Le rôle de la France en Méditerranée

Voici les réflexions de l’historien Emmanuel Le Roy Ladurie à propos de ce qui se passe au sud de la Méditerranée et du rôle que la France peut y jouer :

« Je partirais dans cette réflexion sur la Méditerranée dont les enjeux politiques… hexagonaux redeviennent évidents ces temps-ci, je partirais brièvement, point de vue d’historien, de l’époque qu’avait talentueusement évoquée mon maître Fernand Braudel dans sa Méditerranée et le monde méditerranéen à l’époque de Philippe II. La prépondérance sudiste, plus exactement méditerranéenne, conservait alors de beaux restes (européens) au XVIe siècle qu’avait illustrés à Madrid et à Barcelone la dynastie des Habsbourg, progressivement éloignée de ses bases autrichiennes ou flamandes originelles.

Un peu plus à l’est, il suffit d’évoquer à propos de cette durable dominance latine la grande peinture italienne de la Renaissance cependant que la France, encore à la traîne, n’abandonnera l’architecture gothique, désormais démodée, au profit des modèles romains, sinon grecs, que tardivement, à partir de 1530-1540. Les grandes découvertes océaniques des XVe-XVIe siècles vers l’Inde, l’Amérique, le Pacifique sont le fait de navigateurs italiens et ibériques.

Malgré ce, la rétroversion du Vieux Continent vers le Nord au détriment des grands espaces maritimes du Sud est une donnée qui s’impose progressivement dans le très long terme : je pense à l’installation déjà très ancienne à Paris d’une puissante monarchie capétienne ; elle « avale » peu à peu le Midi, Languedoc au temps de la croisade anti-albigeoise, Provence à la fin du Moyen Age, Sud-Ouest au lendemain des guerres de Cent Ans. Et puis la Corse en 1768. Dans la foulée et dans la longue durée, nos monarchies puis la République s’installeront en Algérie, en Tunisie, au Maroc entre 1830 et 1925. Conquêtes éphémères, quoique linguistiquement assez tenaces.

Le Nord, toujours : en Italie, Cavour, politicien piémontais ultra-septentrional par rapport à la Botte, détruit sans scrupule lors de notre Second Empire toutes les principautés et petites monarchies péninsulaires au profit de la vorace dynastie savoyarde ; elle s’installe sans complexe à Rome et contrôle tant bien que mal un espace considérable qui s’étend du val d’Aoste à Lampéduse et Pantelleria.
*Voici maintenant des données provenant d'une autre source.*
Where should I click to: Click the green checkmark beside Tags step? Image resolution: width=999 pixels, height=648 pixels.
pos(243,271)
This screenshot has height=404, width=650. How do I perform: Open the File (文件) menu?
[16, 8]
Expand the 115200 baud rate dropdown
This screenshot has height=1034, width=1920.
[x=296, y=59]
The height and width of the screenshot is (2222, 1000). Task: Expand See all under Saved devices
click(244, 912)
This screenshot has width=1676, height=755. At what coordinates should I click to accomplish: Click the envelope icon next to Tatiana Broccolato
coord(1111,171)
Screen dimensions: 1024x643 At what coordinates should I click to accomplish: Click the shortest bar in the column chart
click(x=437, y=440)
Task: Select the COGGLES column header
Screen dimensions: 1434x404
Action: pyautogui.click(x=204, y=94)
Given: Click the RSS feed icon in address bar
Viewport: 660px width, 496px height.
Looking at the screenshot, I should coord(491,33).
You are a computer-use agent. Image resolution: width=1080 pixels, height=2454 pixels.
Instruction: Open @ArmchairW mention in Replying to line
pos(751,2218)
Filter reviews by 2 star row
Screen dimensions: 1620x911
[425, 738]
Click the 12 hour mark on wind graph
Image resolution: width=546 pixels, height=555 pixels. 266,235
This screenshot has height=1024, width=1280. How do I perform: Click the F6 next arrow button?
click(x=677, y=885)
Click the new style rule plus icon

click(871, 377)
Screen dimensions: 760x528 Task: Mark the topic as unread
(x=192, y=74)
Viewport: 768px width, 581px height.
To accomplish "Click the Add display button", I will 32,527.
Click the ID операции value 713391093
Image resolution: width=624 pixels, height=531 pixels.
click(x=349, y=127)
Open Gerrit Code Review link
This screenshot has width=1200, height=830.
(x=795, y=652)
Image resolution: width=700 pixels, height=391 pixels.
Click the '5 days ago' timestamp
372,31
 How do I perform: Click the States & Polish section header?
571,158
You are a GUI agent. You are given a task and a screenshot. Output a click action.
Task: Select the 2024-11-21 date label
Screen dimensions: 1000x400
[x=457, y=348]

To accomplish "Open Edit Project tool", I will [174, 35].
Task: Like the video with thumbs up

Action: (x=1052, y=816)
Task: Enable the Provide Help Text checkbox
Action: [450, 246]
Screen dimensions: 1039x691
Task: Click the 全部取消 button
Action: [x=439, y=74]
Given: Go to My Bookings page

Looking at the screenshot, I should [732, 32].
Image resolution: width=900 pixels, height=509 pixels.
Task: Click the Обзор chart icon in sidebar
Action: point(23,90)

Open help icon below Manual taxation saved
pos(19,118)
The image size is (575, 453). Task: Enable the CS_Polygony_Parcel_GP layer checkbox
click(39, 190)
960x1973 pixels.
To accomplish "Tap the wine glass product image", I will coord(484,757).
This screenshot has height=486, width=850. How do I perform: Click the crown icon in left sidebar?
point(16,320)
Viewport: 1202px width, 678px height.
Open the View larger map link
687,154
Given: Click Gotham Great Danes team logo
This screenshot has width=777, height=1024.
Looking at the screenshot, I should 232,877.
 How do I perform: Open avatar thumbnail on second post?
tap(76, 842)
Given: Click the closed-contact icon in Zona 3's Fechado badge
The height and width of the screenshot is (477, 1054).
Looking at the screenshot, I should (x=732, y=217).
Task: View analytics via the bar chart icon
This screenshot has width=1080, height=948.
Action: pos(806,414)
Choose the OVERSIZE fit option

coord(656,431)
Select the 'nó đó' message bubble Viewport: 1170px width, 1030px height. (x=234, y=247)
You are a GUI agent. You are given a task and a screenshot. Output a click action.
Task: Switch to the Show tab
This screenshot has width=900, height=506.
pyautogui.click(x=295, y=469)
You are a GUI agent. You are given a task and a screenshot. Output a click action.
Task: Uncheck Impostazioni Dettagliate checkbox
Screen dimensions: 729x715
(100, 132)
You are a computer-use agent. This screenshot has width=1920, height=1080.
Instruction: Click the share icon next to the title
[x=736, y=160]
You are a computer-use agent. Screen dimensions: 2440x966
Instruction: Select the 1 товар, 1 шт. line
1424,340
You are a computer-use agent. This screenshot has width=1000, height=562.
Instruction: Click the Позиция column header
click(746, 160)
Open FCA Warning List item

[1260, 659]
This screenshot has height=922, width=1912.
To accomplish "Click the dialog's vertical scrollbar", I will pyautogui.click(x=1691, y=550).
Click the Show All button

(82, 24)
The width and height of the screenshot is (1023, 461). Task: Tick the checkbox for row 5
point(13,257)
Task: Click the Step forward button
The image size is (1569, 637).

L’Allemagne de Guillaume II, avant 1914, tente de mettre un pied au Maroc et un autre au Proche-Orient, forte de l’alliance ottomane. L’Angleterre tient la route des Indes par Gibraltar, Malte et le canal de Suez ; celui-ci, oeuvre d’un Français éminent, Ferdinand de Lesseps. Ce personnage, sans le scandale de Panama où il fut impliqué, occuperait dans la mémoire nationale une place quasi équivalente à celle de Victor Hugo.

De cette avancée des pouvoirs nordistes vers le sud, on tient encore d’autres exemples : n’évoquons que pour mémoire l’arrivée des Vikings ou plutôt des Normands dans l’espace italien méridional y compris insulaire. Quant à l’Espagne moderne, chrétienne et post-chrétienne, elle doit son existence à la Reconquista, effectuée à partir de la bordure d’outre-Pyrénées exceptionnellement non islamisée, liseré étroit qui s’étendait de Saint-Jacques-de-Compostelle à la Catalogne.

L’apôtre Jacques pointait ainsi un doigt conquérant vers Valence et l’Andalousie. Couronnant l’édifice, les Pays-Bas dès le XVIIe siècle supplantent l’Italie du Nord comme avant-garde agricole, capitaliste, conquérante, transocéanique. Mais le vaincu parfois conquiert pacifiquement son fier vainqueur : la France s’est emparée de « son » Sud mais les pays d’Oc, même francisés, constituent maintenant un pôle d’attraction économiquement très actif pour les retraités, pour les amateurs de résidences secondaires, les touristes blonds et germaniques, y compris déshabillés au cap d’Agde et les médecins pour soigner tout ce monde. Puissant gisement d’emplois…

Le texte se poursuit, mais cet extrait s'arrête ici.